Student Research Series Guidelines

Brown Bag Series

Mentor Guidelines:

It is important that you as the faculty mentor supervise and approve all work by the student, this also includes the final presentation. The quality of the program depends upon sound advice from mentors on professionalism, public presentations, and discipline-appropriate content.

Mentors are also expected to attend the selected Seminar and will introduce their student and the project. Please ensure that students do not simply read from a paper. Any film clips should be limited in the presentation, such that the presentation is composed of the student sharing about the process as well as the product of his/her work.

Brown Bag Series

Student Guidelines:

Most students use a PowerPoint slideshow to present their scholarly work. This may not be appropriate for presentations of creative scholarship (i.e., researched-based artistic, musical, or theatrical productions).

The presentation style and language should be appropriate for a large, general audience from a wide variety of backgrounds.

All disciplines vary in the standard presentation style; however, for the purposes of the Seminars, we ask that you present your work in a way that will:

  1.  Teach the campus community about how you carried out your research/ scholarship
  2. Share your results/creative product

Presenters usually have about 20 minutes to give an oral presentation. This typically consists of a presentation of about 15 minutes and 5 minutes for questions. Review the archive of abstracts from previous presentations here.

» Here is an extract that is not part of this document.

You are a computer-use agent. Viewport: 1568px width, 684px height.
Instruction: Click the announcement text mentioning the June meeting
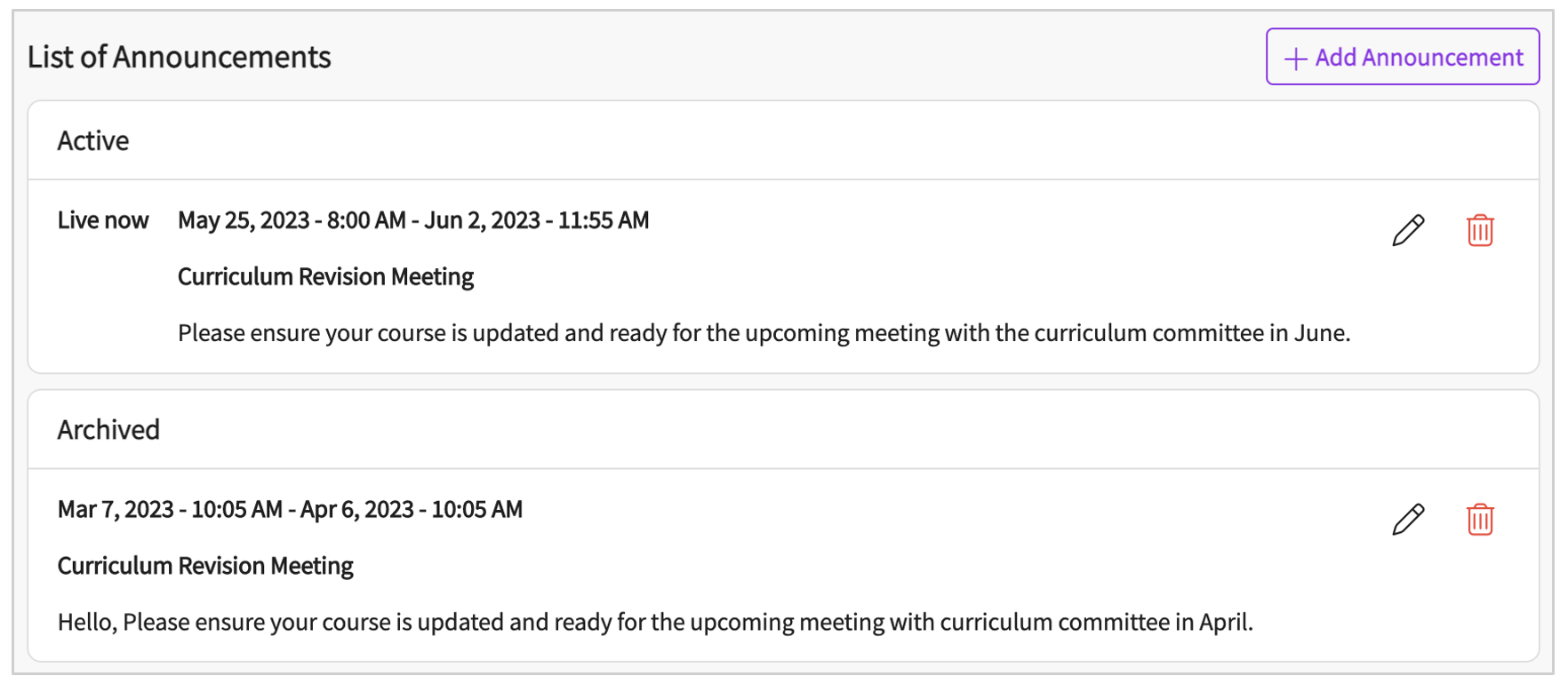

A CURS member will lead the series and introduce each faculty mentor. Mentors should be present to introduce student presenter(s). Presenters may describe the following components of their work emphasizing what is most important for their discipline. Please keep in mind that the objective of the series is simply to enlighten the campus about the student pre-professional scholarship conducted across campus in all our various disciplines.

  • Objective/ Hypothesis of the work - What was the aim of the project, motivation, inspiration, background research that led to project or idea? 
  • Method of the work - What was the process necessary to complete the work? What materials were used, when did the scholarship take place and where, was a new or innovative approach/equipment used or designed to carry out the work? Did a team of researchers/scholars work together and if so in what capacity, what were the steps involved? Was reliability or validation of measurements needed?
  • Result - What was the result of data collection, art construction, historical research, writing; what are the implications of the work? Are the results applied to larger society or might they be, and if so how?
  • Presentation to the Public - esp. with art - how is the space for professional showing prepared? What steps are required to prepare a gallery show for example? Has the work been shown to the public (on campus or off) if so was this a juried show? What were the selection criteria? Was this part of an internship or professional training?
  • What's next? - There will be a follow up study, project, more art in a series or part 2 of a play etc? What questions, ideas, innovations are inspired from the work? Will work move in a different direction now, if so where/why/how?

Thank you for your participation in the Student Research Seminar Series!